### Task requirements:
Below are some records. Print exactly the lines between the one holding "[button] (117, 123)" and the one holding "Business (411, 38)", inclusive, and nothing else.

** Records supplied follows **

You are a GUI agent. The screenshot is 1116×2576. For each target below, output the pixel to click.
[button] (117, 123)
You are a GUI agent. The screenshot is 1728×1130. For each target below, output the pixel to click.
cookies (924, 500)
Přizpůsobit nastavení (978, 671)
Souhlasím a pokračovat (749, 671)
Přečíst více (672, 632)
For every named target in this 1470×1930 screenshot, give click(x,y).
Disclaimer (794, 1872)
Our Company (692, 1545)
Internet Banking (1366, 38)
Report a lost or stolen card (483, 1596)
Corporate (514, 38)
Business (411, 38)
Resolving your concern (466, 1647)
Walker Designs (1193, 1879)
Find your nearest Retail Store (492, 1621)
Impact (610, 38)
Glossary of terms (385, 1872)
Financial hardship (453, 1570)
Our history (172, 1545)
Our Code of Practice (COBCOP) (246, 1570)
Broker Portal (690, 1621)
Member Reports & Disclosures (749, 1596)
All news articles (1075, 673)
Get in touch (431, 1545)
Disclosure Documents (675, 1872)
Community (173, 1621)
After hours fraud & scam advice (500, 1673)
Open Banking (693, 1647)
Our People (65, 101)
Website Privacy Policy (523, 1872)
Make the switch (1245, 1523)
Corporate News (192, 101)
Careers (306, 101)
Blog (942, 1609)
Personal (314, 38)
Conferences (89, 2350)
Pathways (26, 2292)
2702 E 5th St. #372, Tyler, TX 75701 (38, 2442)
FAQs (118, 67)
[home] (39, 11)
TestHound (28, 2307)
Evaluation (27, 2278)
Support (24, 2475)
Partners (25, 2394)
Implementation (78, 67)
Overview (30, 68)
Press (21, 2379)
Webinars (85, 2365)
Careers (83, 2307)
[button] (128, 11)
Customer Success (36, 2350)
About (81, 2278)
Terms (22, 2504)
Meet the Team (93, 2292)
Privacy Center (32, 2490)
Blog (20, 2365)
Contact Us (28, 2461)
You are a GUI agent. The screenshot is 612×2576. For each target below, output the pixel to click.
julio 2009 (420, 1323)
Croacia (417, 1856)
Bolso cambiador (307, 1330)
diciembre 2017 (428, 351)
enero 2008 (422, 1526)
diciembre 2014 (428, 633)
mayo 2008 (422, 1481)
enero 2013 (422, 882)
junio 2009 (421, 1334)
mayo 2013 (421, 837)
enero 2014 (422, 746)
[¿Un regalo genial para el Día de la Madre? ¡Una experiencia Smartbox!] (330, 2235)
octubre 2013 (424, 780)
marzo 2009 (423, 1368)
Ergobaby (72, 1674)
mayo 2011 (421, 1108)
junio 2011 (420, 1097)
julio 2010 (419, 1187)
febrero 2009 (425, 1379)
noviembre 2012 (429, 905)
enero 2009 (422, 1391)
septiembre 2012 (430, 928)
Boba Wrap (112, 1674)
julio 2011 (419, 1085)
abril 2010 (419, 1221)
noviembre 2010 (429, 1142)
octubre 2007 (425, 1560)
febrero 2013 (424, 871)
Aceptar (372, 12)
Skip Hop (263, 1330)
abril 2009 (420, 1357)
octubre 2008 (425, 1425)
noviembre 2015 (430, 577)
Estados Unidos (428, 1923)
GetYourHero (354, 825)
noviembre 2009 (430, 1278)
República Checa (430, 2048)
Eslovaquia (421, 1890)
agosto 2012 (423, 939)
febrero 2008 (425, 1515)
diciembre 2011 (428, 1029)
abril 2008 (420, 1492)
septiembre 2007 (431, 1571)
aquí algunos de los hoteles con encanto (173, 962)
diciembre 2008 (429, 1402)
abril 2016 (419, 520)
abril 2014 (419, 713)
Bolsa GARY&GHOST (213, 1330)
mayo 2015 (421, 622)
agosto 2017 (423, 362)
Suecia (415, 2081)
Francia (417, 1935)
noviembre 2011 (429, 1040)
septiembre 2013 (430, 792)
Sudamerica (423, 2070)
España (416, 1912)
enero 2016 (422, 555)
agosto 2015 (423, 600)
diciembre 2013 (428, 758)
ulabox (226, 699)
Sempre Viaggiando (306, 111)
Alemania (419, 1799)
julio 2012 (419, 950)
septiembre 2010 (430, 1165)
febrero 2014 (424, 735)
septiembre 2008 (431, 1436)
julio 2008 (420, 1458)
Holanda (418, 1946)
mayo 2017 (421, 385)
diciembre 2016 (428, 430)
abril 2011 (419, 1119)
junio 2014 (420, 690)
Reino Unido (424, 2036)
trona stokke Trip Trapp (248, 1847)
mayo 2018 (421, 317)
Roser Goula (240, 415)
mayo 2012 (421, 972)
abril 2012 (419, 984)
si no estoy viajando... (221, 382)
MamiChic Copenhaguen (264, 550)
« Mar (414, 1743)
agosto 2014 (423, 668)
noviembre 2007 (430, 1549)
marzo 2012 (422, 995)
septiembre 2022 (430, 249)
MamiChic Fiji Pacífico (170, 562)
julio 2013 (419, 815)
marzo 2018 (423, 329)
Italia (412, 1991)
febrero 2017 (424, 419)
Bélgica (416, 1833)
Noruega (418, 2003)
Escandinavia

** End of Records supplied **

### Reply:
[button] (117, 123)
You are a GUI agent. The screenshot is 1728×1130. For each target below, output the pixel to click.
cookies (924, 500)
Přizpůsobit nastavení (978, 671)
Souhlasím a pokračovat (749, 671)
Přečíst více (672, 632)
For every named target in this 1470×1930 screenshot, give click(x,y).
Disclaimer (794, 1872)
Our Company (692, 1545)
Internet Banking (1366, 38)
Report a lost or stolen card (483, 1596)
Corporate (514, 38)
Business (411, 38)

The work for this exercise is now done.